» **Aim of the task**
Reproduce verbatim the portion of the passage on grief and God's peace that runs from "The way God" up to and including "our God of peace.".

» **Quoted passage**
=====

My sister in the middle of her own Chemotherapy treatment had to move all her own treatment, and all of this was at the end of our first covid lockdown. I felt so incredibly helpless, being in rehab and in the middle of my recovery I had no idea if I could cope.

I was given special leave to go down and stay and support them both for 11 days, which leading up to I had never prayed for anything like the way I prayed for their healing and that my own state of mind would cope with all that’s going on.

I remember just crying on the plane as I headed down, begging God for this not to be happening. That trip I was able to bless my sister and niece in many ways, but one way was just my presence because I was able to carry the peace of God. They had known me as dysfunctional in the past and I had even caused a bit of trouble for my sister as a teenager. God blessed me with a peace and that gave me the ability to be present not just physically but emotionally and spiritually. A peace that passed all understanding.

4 days after returning to rehab I got a call that Katherine had contracted a deadly infection that was untreatable and I needed to get down ASAP because they didn’t know how long she had.

The way God worked in my worst fears that Katherine will die from this is just an absolute miracle in itself and I don’t have enough time to be able to share all that he’s done in this at this moment but when we invite God into the deepest painful parts of our being there is a peace that does pass all understanding. God blessed me with friends who were able to be there for me in so many ways, finically, emotionally, and spiritually, this (blueprint) community had a prayer weekend for them and also friends who physically travelled and were with me. Having people who loved Jesus around me, brought with it peace and faith in our God of peace.

When Katherine died I was beyond devastated, and angry at God for not healing her, and it just brought up all the other injustices in my life. And the God of peace never left me once. I’ll be honest, It did rock my faith, and even more so when Frances died in march 2021 I knew God was real but I wasn’t sure if he was even loving.

 But even through this horrible season, The God of peace was with me. Through my doubt, he never left me.

In fact, he blessed me, with my close friends, my community, my recovery, love, grace and most important of all during this time peace. I can look back and remember moments when I was ready to relapse, melt down, run away and end it all. It was almost like every time his Peace and comfort would flood my body, speaking the truth over me. 

 I have come to accept that in life painful, horrible and unfair things happen, and there is an enemy who wants to at every attempt will drag us down and kill us. I’ve just had to find peace in that God is good and sometimes things happen and I don’t know why.

 And God is still good. And my grief is real and so is the peace of God and the God of peace. That’s a choice I make daily.

=====

» **Study material**
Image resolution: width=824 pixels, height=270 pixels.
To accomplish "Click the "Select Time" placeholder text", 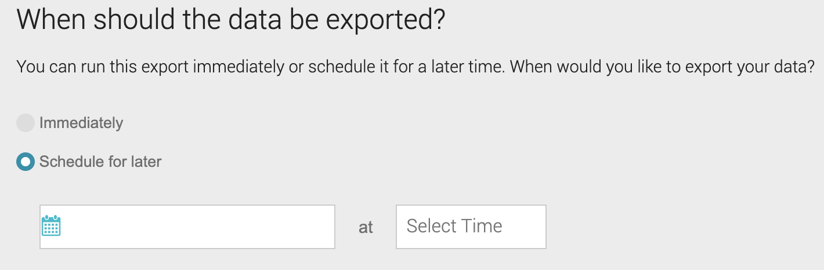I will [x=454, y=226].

=====

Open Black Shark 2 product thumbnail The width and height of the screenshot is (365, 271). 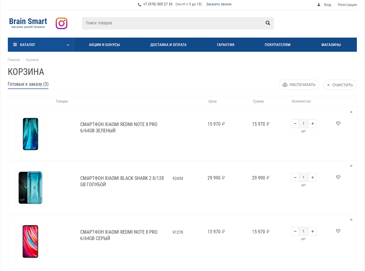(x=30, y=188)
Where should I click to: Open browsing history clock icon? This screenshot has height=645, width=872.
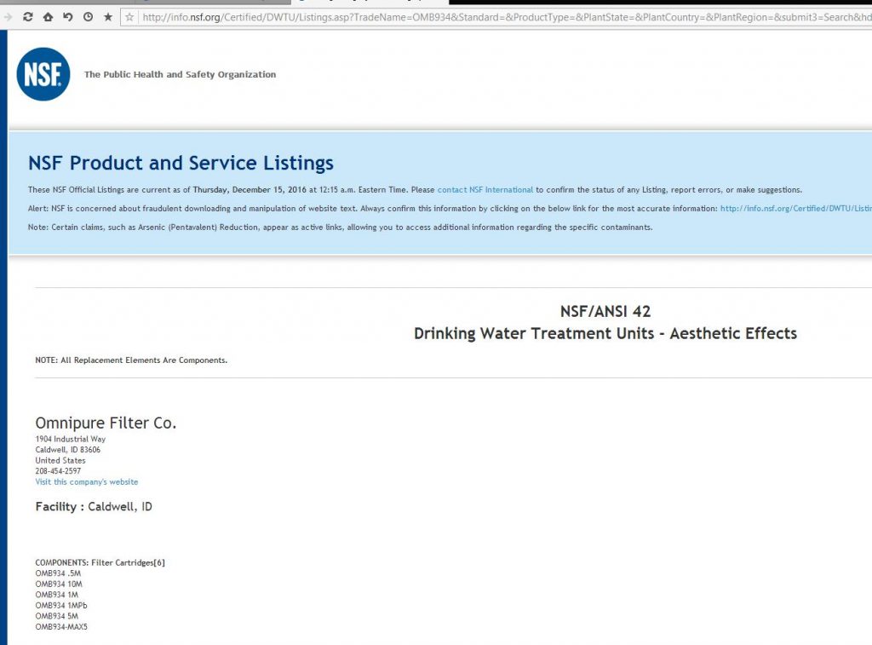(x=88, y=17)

=====

» **Output for this task**
The way God worked in my worst fears that Katherine will die from this is just an absolute miracle in itself and I don’t have enough time to be able to share all that he’s done in this at this moment but when we invite God into the deepest painful parts of our being there is a peace that does pass all understanding. God blessed me with friends who were able to be there for me in so many ways, finically, emotionally, and spiritually, this (blueprint) community had a prayer weekend for them and also friends who physically travelled and were with me. Having people who loved Jesus around me, brought with it peace and faith in our God of peace.